Alexander eut tant de succès qu’il dut recommencer cent fois pour ses amis et tous les soirs, dans son petit appartement, il accueillait de nouveaux arrivants.
Il présenta son cirque au Salon des Humoristes, on en parla dans les gazettes, et bientôt le bruit courut dans tout Paris qu’un jeune américain faisait merveille avec du fil de fer. Les artistes et les gens à la mode lui demandèrent de faire leur portrait. Alexander s’exécutait sur le champ, faisant en un tournemain des petits portraits très amusants.

 

Un jour, pourtant, Alexander se rendit compte qu’il tournait un peu en rond et qu’il n’inventait plus rien. C’est à cette époque qu’il découvrit, chez son ami Mondrian, les tableaux qu’il venait de peindre avec des carrés de couleurs vives. Et Alexander eut soudain très envie de travailler avec des formes simples, de faire en quelque sorte de l’art abstrait qui bouge…

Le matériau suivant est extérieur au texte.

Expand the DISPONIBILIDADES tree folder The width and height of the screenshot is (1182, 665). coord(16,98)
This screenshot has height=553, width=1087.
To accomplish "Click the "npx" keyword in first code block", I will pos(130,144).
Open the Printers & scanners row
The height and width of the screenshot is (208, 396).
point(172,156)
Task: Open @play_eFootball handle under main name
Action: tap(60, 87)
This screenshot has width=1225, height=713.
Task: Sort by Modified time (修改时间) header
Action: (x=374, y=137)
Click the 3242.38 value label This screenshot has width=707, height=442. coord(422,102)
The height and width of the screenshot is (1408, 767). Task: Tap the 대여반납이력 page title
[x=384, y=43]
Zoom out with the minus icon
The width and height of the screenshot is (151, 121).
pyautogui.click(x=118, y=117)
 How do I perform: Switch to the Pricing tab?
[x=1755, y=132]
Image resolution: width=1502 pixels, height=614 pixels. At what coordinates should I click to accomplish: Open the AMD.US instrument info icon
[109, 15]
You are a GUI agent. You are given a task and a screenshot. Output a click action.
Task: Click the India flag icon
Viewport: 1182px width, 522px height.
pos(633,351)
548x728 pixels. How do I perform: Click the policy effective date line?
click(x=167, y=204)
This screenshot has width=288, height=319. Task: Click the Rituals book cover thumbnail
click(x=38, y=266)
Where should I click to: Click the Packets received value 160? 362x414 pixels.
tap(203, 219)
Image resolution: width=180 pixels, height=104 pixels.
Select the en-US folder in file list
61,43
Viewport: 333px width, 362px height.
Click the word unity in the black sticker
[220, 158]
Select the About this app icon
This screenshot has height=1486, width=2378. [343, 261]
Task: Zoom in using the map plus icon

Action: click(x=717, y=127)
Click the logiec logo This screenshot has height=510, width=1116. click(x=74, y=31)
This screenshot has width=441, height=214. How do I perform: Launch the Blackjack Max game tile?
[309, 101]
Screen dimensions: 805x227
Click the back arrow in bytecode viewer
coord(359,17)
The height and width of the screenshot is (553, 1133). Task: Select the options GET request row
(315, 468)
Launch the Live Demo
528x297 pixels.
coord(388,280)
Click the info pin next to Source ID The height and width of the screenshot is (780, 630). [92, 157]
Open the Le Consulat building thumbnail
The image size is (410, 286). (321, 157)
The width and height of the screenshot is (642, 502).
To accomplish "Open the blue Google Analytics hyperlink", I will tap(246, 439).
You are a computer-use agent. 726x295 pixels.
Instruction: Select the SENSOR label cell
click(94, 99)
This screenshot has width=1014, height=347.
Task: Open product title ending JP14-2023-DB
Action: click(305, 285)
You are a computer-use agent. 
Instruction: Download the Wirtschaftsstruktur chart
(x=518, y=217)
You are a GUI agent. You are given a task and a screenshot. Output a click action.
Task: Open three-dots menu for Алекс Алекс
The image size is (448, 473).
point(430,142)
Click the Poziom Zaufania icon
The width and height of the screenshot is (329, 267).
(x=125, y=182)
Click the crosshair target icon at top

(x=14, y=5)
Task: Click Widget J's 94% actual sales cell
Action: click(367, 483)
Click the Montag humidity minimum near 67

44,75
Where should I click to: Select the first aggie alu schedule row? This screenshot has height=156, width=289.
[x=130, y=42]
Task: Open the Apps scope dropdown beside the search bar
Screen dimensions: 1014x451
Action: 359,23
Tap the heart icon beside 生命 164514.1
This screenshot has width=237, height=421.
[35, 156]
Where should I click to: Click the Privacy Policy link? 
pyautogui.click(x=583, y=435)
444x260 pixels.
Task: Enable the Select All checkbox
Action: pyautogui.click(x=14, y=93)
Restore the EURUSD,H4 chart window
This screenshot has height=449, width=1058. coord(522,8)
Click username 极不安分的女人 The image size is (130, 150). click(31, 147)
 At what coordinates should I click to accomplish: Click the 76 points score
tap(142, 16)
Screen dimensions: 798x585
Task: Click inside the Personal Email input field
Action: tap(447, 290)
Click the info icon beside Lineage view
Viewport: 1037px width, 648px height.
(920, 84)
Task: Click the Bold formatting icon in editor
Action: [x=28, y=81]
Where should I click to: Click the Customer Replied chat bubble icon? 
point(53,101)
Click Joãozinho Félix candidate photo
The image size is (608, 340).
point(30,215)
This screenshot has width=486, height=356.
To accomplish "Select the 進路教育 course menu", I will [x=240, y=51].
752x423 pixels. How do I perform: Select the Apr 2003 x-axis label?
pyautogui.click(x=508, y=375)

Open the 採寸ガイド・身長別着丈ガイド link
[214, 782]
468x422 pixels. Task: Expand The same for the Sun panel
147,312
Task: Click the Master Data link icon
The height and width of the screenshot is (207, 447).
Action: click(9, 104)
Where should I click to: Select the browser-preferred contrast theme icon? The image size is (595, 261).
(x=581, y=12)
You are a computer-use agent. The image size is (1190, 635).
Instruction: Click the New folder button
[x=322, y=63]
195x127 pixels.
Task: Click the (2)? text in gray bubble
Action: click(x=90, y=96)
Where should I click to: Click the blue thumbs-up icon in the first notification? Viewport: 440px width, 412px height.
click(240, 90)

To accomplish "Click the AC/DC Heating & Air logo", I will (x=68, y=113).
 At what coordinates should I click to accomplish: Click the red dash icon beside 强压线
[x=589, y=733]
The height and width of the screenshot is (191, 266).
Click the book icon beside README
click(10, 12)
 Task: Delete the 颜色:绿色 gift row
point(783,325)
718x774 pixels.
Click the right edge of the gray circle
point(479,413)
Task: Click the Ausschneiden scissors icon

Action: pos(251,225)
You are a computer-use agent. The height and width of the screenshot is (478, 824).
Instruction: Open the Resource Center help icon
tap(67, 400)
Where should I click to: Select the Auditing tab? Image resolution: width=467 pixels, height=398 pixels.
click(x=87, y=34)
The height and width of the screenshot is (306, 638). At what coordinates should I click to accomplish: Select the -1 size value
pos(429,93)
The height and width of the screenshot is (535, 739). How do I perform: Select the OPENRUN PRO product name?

Alexander Calder Alexander Calder
Alexander Calder : Mobile, 1962. Stabile, vers 1963

En deux temps, trois mouvements, il accrocha des fils de fer à son plafond et suspendit au bout quelques pièces de métal. Au moindre souffle d’air les petites formes géométriques se mettaient à vibrer et toutes les couleurs vives se mettaient à miroiter. Marcel Duchamp, qui passait par là, aussitôt les baptisa, et c’est ainsi que naquirent les premiers « mobiles » de Calder.

 

Si un jour vous voyez, dans un parc ou dans un musée, d’immenses plaques  de métal flotter dans l’air, souvenez-vous que tout a commencé dans une petite chambre à Paris, avec un simple fil de fer.